What sort of technology facilitator to teacher ratio are you advocating? One to 100 for example? One to a year level? One to a school section? Given that most schools, from what I can tell, have not embraced this position(s) as worthwhile….(what, not have your own classes!) I suggest you could come up with some suggestions as to what the facilitator model can look like. How many classes/students do you cater for? Is it too many? Also, administration structure…who makes the decisions? How powerful are YOU in your school? It would be interesting to compare notes on this.
This has been a very big decision at our school – just how much time is enough time to facilitate the integration of technology into our core classrooms?
Let me start with a little background about our school:
Right now we are focusing on the middle school to pilot our integration program. We are also integrating at the elementary and high school level, but the schedule has not been as flexible so most of the “pioneering” is being done at the middle school level. Here is the breakdown:
- Our middle school has about 180 students.
- Each grade level has 4 sections of about 15 students each (meaning 4 math classes, 4 social studies classes, 4 English classes and 4 science classes).
- We operate on a 6-day rotating block schedule, meaning each day has 4 classes in 90-minute blocks, each student takes a total of 8 classes and each class meets every other day.
- There are about 20 middle school teachers (several of whom also teach high school classes).
- Teachers are required to teach 5 blocks (out of the 8 total blocks) to be full time.
- We have 4 computer labs (1 is dedicated for middle school use) and 3 laptop carts (1 is dedicated for middle school use).
- Each classroom has one “teacher’s” computer and some have 3 “student computers” (oh, how I hate those terms).
This year I am 60% IT teacher (teaching those wonderful 9-week exploratory classes to 6th, 7th and 8th grade) and 40% Facilitator, which means I teach 3 blocks out of the required 5 blocks that all full time teachers teach. The other blocks are free for co-teaching and planning integration projects with other teachers. Although this has been a great year, and we’ve laid the groundwork for next year, 40% is clearly not enough time.
Our plan for next year:
The middle school IT Facilitator will be 100% facilitation. The middle school IT exploratory classes will be canceled and 1 elective will take its place. This means that students are no longer required to attend any IT classes during their middle school years as it is expected that IT will be fully integrated into the curriculum. However, they will have the opportunity to take an elective class to learn about technology topics that may not be covered in the core curriculum (although I won’t be teaching here next year, I have some fun ideas about where that class can go).
This means that we will have:
- 1 full time Facilitator (with no scheduled classes) for 20 teachers and 200 students working only with middle school classes (6-8).
- A clear and documented mandate for technology integration which gives the Facilitator some authority over which projects are implemented.
- A set framework which clearly outlines that every technology integration project must go through the Facilitator (who then liaises with the Student Services Coordinator and Librarian).
- A public forum for documenting technology integration projects making it very clear to see who is participating and who is not.

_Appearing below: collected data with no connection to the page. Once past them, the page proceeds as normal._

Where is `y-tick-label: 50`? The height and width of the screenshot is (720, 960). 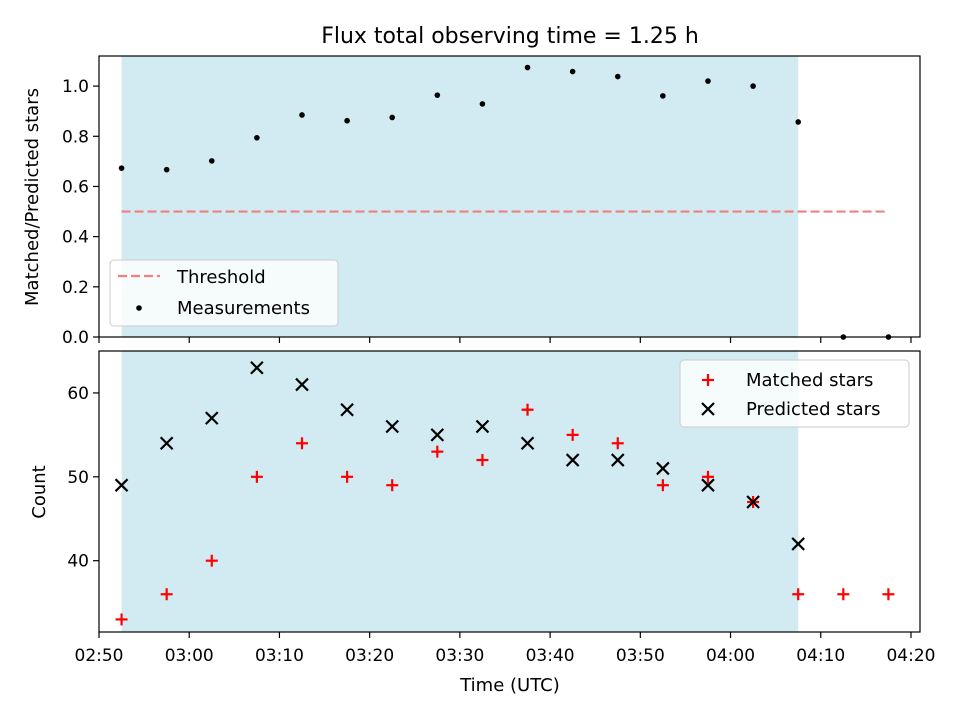 y-tick-label: 50 is located at coordinates (78, 478).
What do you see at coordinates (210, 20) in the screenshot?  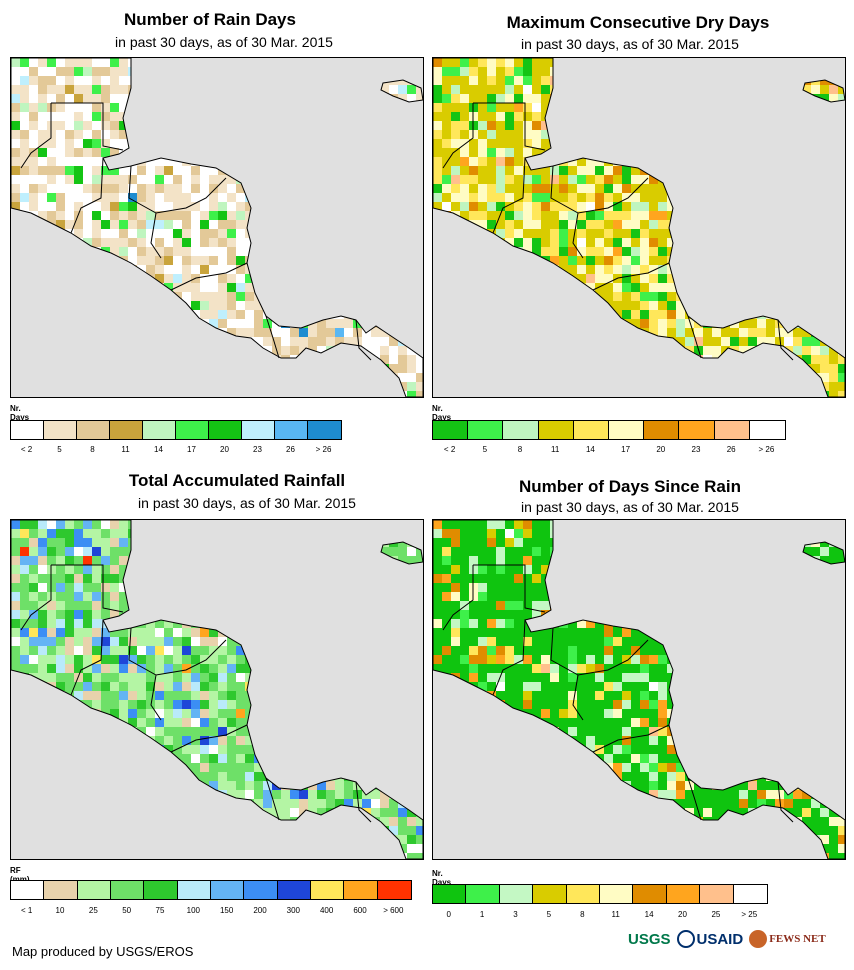 I see `page-title: Number of Rain Days` at bounding box center [210, 20].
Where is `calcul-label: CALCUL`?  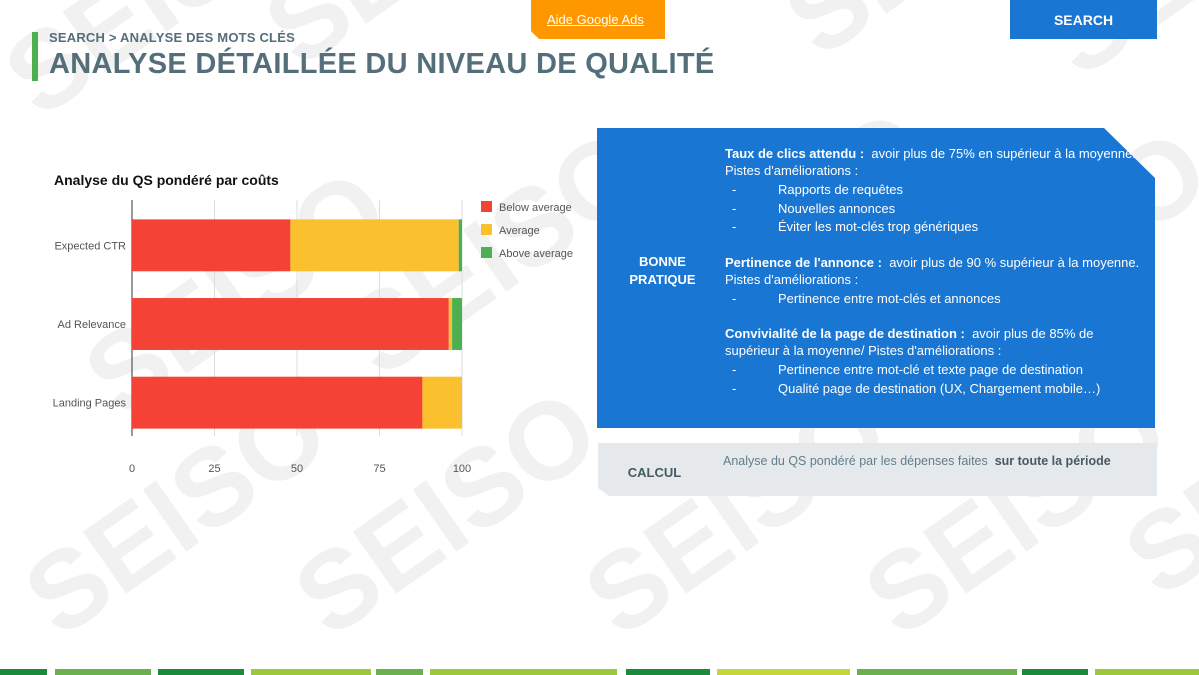
calcul-label: CALCUL is located at coordinates (654, 472).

We put all of these structures in place after observing how the process went this year. We realized that teachers need one-on-one support in order to effectively and appropriately integrate technology in their classroom, which means that the Facilitator needs more time to work with these teachers during the school day. We also realized that, although we have a lot of equipment, having scheduled classes in the lab blocks out many core classes from every utilizing the computers. Removing those scheduled classes will greatly free up our available resources.
One of my major complaints all year has been the lack of any authority given to the Facilitator. In reality, I am a teacher, equal to all of the other teachers, which means I have no right to request that teachers conduct certain projects or to ask them to modify their teaching strategies when working with technology. All I can do is advise.

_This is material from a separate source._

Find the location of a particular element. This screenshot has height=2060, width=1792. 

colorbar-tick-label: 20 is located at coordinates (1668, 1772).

This has put me in quite a few awkward situations this year, especially considering that technology integration is totally voluntary at this point. Teachers were not mandated to use technology this year, they were just encouraged. This meant that I only worked with teachers that were interested (which was very nice for me, but is clearly not fair for the students).
We have dealt with this issue by putting in place a mandate requiring teachers to integrate technology. We’ve had training sessions with the core teachers to present and discuss the mandate and to clarify expectations for next year. This should help with the authority issue.
Many of the teachers that were not successful with technology integration this year did not really understand how the whole process works. We had a few teachers assigning technology rich projects “for homework” and others who just never did anything because they didn’t know where to start. We tried to resolve this issue by creating a clear framework which outlines exactly what each person is responsible for. We are trying to put an achievable process in place so that everyone is clear on exactly how to go about integrating technology.
What kind of structures does your school have in place for the IT Facilitator’s role?